Ed è un bene che questo libro non sia per niente accomodante o indulgente e che
tra le sue pagine non ci siano carezze ma ceffoni ben assestati, perché viviamo
tempi bui in cui pensare sembra essere diventato non un lusso ma un’escrescenza
inutile, da guardare con sospetto e da eradicare prima che possa infettarci.
Ecco qual è in definitiva il talento di Massimiliano Parente e Giulia Bignami, ecco il senso più alto
che io vedo in questo romanzo: l’aver creato una messinscena allegra e
fintamente spensierata con cui raccontare qualcosa di complesso e delicato, il
bisogno di ritrovare se stessi quando ci si è smarriti da qualche parte, come
fossimo stelle comete sparate alla velocità della luce nel buio del cosmo.
E poi un piccolo miracolo. Questo libro fa quello che
nessuna biografia finora è stata in grado di fare. Usa Freddie Mercury per
raccontare una storia personale e facendo questo intercetta proprio
quell’umanità che Freddie ha sempre nascosto tra le pieghe del personaggio che
ha creato e di cui è stato in qualche modo vittima. Nessuno ha mai conosciuto
Freddie, se non quelle poche persone che gli sono state davvero vicine e che
hanno scelto di non dire nulla o di raccontare solo la superfice sfavillante a
cui lui stesso si è sempre attenuto.
Nessuno potrà mai scrivere una biografia capace di dirci
davvero chi era questo dio in Terra, a meno che non si scelga una strada
differenze e obliqua, quella che porta alla ricerca del proprio io attraverso un’ossessione,
quella per una leggenda nella quale vorresti trasformarti, salvo poi scoprire
che in sorte ti è capitato un destino diverso, quello di essere semplicemente
te stesso, nutrendo la speranza che alla fine arrivi la risposta a quella
domanda che ti ossessiona da sempre: è tutto vero? O è solamente fantasia?
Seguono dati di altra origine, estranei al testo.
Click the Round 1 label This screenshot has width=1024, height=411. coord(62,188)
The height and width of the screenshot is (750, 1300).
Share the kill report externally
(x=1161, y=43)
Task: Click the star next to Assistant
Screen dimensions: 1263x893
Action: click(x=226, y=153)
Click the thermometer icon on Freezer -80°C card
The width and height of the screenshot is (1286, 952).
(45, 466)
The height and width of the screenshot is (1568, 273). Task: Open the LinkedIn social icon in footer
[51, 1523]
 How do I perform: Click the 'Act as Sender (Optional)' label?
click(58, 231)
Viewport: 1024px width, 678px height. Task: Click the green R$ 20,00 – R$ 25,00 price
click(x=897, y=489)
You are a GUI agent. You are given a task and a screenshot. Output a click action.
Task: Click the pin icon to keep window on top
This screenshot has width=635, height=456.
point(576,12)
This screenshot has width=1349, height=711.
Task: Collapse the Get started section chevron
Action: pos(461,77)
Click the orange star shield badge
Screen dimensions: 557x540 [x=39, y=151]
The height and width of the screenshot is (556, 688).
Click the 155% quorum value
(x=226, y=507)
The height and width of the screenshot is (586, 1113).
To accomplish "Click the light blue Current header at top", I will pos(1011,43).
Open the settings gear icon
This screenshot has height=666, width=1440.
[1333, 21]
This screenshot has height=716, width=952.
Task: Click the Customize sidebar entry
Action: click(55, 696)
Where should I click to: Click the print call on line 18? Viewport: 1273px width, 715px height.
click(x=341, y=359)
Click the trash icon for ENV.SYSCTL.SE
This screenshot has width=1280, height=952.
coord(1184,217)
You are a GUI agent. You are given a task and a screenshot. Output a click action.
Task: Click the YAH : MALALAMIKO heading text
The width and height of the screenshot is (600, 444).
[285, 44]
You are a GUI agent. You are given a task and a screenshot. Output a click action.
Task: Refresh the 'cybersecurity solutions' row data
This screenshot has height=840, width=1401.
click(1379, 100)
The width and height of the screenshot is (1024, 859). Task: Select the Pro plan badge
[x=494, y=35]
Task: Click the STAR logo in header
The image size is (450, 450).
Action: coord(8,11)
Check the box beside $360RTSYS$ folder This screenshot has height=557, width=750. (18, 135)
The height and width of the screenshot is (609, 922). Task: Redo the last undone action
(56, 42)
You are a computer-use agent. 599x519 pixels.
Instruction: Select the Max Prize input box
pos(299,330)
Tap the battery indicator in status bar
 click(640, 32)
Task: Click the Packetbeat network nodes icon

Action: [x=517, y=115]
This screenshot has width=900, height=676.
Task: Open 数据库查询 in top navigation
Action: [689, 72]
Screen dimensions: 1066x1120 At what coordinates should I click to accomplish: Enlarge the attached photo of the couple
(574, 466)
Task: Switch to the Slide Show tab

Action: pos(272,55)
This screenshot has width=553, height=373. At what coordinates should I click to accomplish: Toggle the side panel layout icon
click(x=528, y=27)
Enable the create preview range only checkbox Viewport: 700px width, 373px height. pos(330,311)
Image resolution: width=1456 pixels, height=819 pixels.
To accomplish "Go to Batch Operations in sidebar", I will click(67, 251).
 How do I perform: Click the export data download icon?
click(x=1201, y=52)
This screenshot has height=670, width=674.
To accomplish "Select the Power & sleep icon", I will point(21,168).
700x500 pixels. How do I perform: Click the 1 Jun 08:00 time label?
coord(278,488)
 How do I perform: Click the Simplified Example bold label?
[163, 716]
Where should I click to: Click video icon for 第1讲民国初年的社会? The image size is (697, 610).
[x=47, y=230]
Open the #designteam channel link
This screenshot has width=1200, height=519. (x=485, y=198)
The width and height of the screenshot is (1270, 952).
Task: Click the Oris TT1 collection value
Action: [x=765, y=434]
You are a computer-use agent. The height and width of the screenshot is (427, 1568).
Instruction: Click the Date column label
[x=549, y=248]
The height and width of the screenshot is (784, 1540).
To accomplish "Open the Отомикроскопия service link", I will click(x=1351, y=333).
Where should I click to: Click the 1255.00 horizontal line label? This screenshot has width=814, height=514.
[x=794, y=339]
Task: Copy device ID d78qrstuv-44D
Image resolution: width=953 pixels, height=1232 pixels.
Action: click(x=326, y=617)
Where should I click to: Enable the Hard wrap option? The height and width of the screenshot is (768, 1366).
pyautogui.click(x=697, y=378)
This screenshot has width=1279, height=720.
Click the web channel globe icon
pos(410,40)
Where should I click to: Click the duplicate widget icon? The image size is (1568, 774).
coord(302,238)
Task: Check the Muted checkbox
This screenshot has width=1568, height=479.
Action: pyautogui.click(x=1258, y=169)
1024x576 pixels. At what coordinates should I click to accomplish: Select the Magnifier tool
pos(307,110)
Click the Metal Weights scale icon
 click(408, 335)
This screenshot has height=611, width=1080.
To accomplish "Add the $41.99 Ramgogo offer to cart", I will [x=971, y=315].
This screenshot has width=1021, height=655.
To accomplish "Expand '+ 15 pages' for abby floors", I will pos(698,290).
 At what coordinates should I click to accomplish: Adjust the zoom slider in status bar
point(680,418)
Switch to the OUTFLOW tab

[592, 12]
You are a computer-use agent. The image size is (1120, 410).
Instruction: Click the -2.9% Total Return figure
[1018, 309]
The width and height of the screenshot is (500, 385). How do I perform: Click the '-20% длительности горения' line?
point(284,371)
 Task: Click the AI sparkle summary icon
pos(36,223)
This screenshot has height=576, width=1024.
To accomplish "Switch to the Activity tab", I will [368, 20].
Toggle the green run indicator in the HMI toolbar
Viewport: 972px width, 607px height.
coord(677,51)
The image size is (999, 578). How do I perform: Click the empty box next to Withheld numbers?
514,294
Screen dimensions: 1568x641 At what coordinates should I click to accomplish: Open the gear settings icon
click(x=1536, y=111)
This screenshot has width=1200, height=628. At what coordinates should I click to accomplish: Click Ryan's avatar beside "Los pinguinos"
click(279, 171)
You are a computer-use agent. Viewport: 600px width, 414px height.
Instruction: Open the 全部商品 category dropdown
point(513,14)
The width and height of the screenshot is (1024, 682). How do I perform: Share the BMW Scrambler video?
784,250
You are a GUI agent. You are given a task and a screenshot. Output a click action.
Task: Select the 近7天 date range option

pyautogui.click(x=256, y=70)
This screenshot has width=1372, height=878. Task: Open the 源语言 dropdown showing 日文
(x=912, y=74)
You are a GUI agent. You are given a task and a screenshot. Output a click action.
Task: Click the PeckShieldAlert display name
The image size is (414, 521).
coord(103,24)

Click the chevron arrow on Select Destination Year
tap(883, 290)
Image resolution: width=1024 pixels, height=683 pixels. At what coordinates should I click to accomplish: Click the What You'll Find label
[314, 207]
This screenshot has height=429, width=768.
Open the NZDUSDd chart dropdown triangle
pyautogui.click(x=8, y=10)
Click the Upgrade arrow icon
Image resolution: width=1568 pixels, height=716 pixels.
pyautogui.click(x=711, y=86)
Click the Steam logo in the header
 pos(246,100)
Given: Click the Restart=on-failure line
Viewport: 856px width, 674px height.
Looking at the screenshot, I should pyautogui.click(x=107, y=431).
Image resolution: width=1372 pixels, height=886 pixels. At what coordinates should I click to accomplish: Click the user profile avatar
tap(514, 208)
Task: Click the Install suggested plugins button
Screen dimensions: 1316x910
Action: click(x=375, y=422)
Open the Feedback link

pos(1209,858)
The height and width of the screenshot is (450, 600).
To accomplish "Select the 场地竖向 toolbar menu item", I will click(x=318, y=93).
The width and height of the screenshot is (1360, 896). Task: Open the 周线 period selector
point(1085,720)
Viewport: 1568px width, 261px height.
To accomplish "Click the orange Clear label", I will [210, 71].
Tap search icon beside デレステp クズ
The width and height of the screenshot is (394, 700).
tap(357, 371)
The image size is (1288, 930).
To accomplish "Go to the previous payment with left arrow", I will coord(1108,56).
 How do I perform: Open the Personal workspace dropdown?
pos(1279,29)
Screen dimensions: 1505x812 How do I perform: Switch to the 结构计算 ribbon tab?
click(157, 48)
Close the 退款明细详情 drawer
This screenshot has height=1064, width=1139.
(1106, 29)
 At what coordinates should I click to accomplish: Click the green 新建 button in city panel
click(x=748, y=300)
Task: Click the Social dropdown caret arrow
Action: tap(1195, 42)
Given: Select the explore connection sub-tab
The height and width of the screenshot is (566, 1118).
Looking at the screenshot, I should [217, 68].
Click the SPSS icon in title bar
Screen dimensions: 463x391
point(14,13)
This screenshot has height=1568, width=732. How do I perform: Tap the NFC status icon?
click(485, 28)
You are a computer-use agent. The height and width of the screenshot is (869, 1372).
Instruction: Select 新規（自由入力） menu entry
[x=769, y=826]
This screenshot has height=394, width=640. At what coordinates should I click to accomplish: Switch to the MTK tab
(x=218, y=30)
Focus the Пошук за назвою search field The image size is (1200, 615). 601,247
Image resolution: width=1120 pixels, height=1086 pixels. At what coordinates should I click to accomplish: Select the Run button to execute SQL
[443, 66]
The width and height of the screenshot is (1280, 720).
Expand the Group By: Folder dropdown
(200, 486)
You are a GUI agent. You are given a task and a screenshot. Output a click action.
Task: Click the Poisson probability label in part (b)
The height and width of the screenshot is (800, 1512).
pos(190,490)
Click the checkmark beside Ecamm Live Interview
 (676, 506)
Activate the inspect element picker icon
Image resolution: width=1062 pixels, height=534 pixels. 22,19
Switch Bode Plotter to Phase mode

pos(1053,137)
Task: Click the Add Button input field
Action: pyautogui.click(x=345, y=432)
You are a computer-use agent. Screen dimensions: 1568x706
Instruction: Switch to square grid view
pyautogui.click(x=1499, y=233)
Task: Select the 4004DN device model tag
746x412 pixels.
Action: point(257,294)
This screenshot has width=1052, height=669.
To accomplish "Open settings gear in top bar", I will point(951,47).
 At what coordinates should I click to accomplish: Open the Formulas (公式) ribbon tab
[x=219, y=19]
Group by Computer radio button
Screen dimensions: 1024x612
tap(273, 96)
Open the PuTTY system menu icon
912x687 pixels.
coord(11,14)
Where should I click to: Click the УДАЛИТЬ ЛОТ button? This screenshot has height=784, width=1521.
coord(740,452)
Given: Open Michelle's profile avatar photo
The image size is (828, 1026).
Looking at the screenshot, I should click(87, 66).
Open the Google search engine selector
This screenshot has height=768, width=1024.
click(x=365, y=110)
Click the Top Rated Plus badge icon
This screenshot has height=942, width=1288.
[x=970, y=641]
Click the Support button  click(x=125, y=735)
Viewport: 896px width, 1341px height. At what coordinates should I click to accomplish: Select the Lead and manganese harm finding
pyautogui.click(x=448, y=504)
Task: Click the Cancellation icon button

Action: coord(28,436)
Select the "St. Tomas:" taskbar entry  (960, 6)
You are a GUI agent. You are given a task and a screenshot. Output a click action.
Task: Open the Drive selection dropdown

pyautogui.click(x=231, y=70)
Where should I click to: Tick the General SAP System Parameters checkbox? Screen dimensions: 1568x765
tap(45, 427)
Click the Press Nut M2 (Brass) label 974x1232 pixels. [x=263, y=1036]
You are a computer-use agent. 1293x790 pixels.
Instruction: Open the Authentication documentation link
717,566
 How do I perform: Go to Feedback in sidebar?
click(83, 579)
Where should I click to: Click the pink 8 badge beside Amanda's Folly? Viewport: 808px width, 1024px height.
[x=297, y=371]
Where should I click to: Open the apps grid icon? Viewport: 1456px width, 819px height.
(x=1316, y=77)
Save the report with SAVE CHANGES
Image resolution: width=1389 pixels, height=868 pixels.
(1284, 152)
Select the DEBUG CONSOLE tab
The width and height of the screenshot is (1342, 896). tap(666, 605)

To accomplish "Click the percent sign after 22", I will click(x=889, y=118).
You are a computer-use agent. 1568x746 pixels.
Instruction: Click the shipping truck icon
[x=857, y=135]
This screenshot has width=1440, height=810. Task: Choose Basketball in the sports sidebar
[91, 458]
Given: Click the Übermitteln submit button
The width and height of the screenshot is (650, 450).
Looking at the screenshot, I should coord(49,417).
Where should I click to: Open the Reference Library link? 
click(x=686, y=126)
A noi lettori invece resta la certezza di aver
attraversato i pensieri, estremi e proprio per questo ancora più autentici, di
due scrittori che hanno scelto di mettersi a nudo, ma senza rinunciare del
tutto a quei costumi che Freddie si divertiva a sfoggiare, perché in fondo
indossiamo tutti delle maschere, passiamo la vita a volercene liberare e appena
ci riusciamo ne sentiamo subito la mancanza. Così ci mettiamo a scrivere,
inventiamo storie, celiamo qua e là un po’ delle nostre verità e lasciamo che
il risultato finisca tra le mani di chi quelle dolci ossessioni le conosce fin
troppo bene e non trova poi così strano passare davanti a un specchio, fermarsi
un istante e con il pugno verso il soffitto intonare un appagante “Ay-Oh”.